Amiloride is a moderately potent inhibitor of uPA that does not inhibit tissue-type plasminogen activator or other serine proteases, such as kallikrein, thrombin, or plasmin [37]. The effect of SPD promoting wound healing was inhibited by amiloride administration (Fig. 3b). The administration of amiloride also inhibited the normal wound-healing process (Fig. 3a). These results revealed that uPA is critical for optimal wound healing and the accelerated wound healing observed after the administration of SPD. Recently, a novel inhibitor (MDI-2268) against PAI-1, which impairs the activation of uPA-uPAR signaling, was developed and proven effective in a mouse model of deep vein thrombosis [38]. In the present study, skin wound healing in systemic SPD-treated mice was significantly promoted by the administration of MDI-2268 (Fig. 3e). In contrast, treatment with MDI-2268 did not affect skin wound repair in untreated and topical SPD-treated mice (Fig. 3c, d). The dependence of SPD-induced acceleration of wound healing on uPA-PAR signaling was more pronounced in systemic SPD-treated mice than in topical SPD-treated mice because the expression of uPA, G-uPAR, and uPARD2D3 in systemic SPD-treated mice was upregulated to greater extent. Therefore, the effect of MDI-2268 might have been enhanced in systemic SPD-treated mice.

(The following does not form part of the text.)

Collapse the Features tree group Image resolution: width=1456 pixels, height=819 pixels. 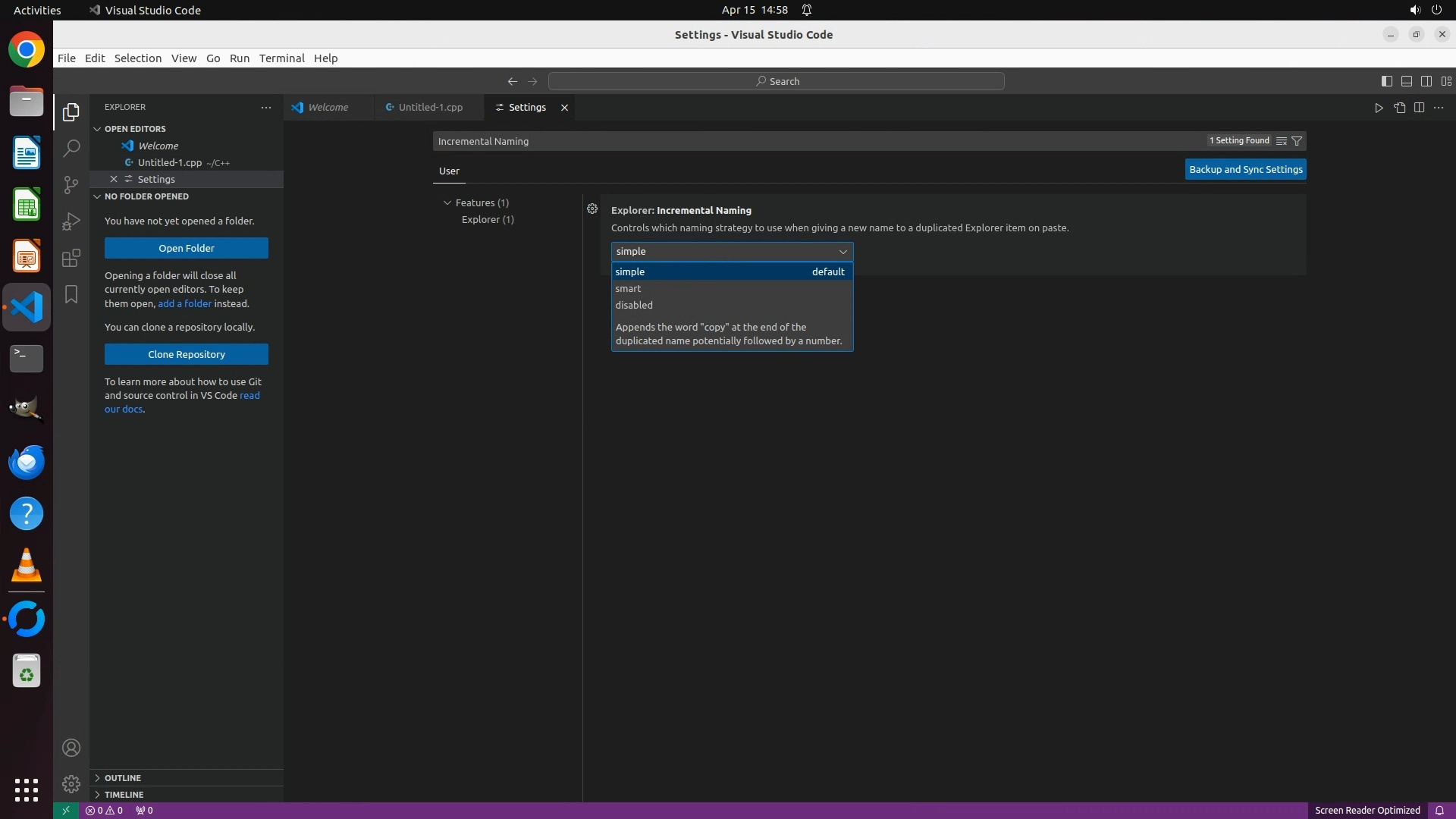447,202
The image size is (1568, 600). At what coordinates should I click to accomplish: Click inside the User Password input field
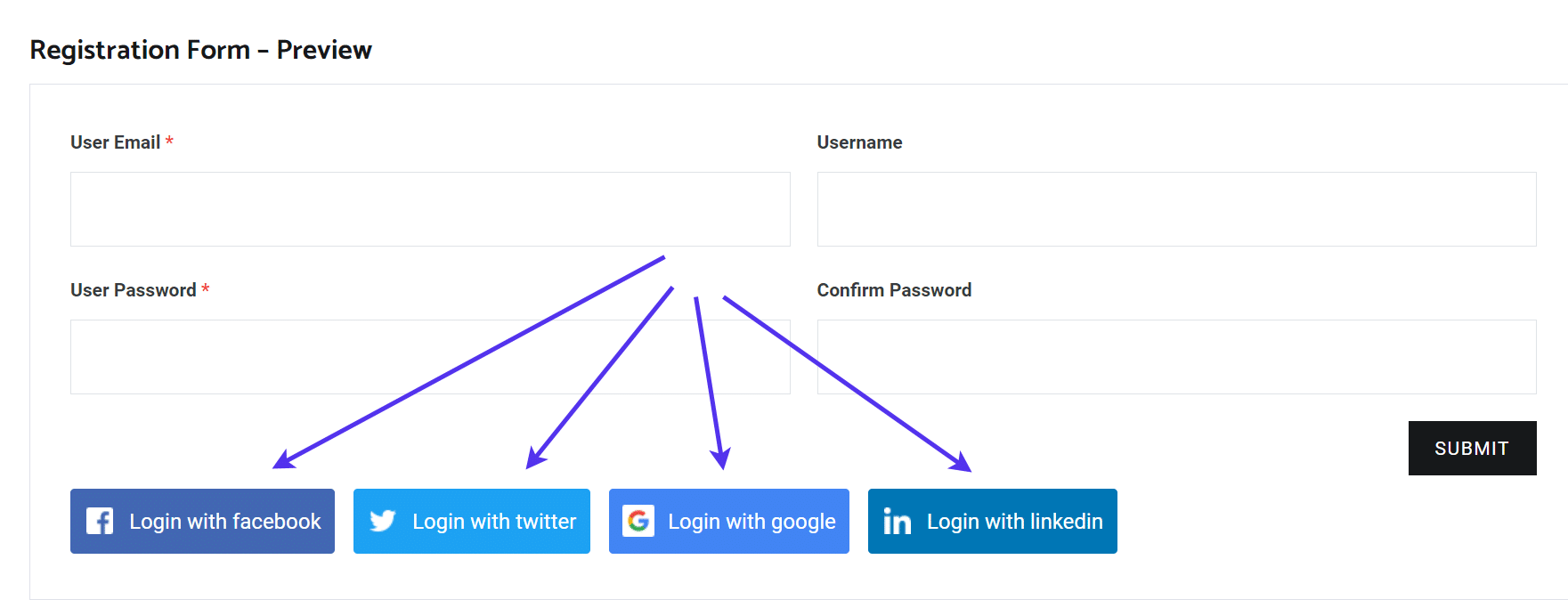pyautogui.click(x=430, y=356)
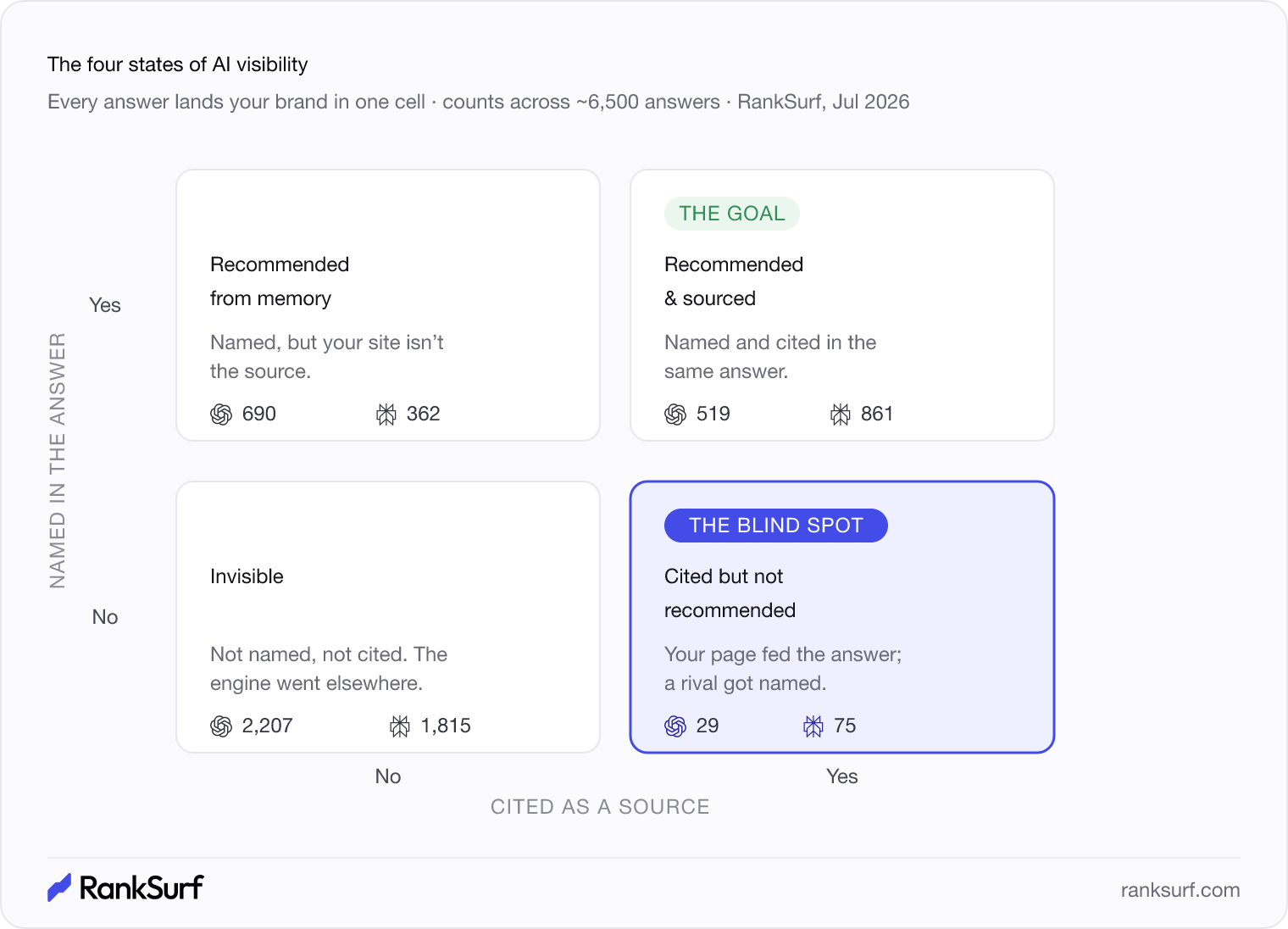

Wound healing is a complex event that includes homeostasis, inflammation, granulation by cell proliferation, matrix deposition, and tissue remodeling. These phases depend on the interactions of cytokines, growth factors, chemokines, and chemical mediators with regulatory functions from various cells [39]. Previous studies have shown that SPD has anti-inflammatory effects [40]. However, as far as we know, there have been no reports confirming an inflammatory state when SPD is used to treat skin wound sites in vivo. Previous studies demonstrated that the excessive polyamines increased oxidative stress [41, 42]. In the present study, the topical administration of SPD significantly upregulated the expression of IL-6 and TNF-α in the wound site (Fig. 4). The increase in pro-inflammatory cytokines may be due to increased oxidative stress in these wound sites [43]. Previous studies have reported that IL-6 deficiency impairs wound healing via the inhibition of keratinocyte proliferation [44], and TNF-α upregulation has been found to increase keratinocyte growth factor production after wound formation [45]. These results suggest that the topical administration of SPD after wound creation induces mild oxidative stress and increases inflammatory cytokines.

Conclusion

In summary, the systemic and topical administration of SPD accelerated skin wound healing via increases in G-uPAR and uPARD2D3. These increases in G-uPAR and uPARD2D3 induced cell proliferation and migration in vivo and in vitro. Moreover, the topical administration of SPD induced pro-inflammatory cytokine production, and the increase in these cytokines in wound sites may be involved in the acceleration of wound closure. Thus, the administration of SPD may constitute an attractive strategy to accelerate skin wound healing.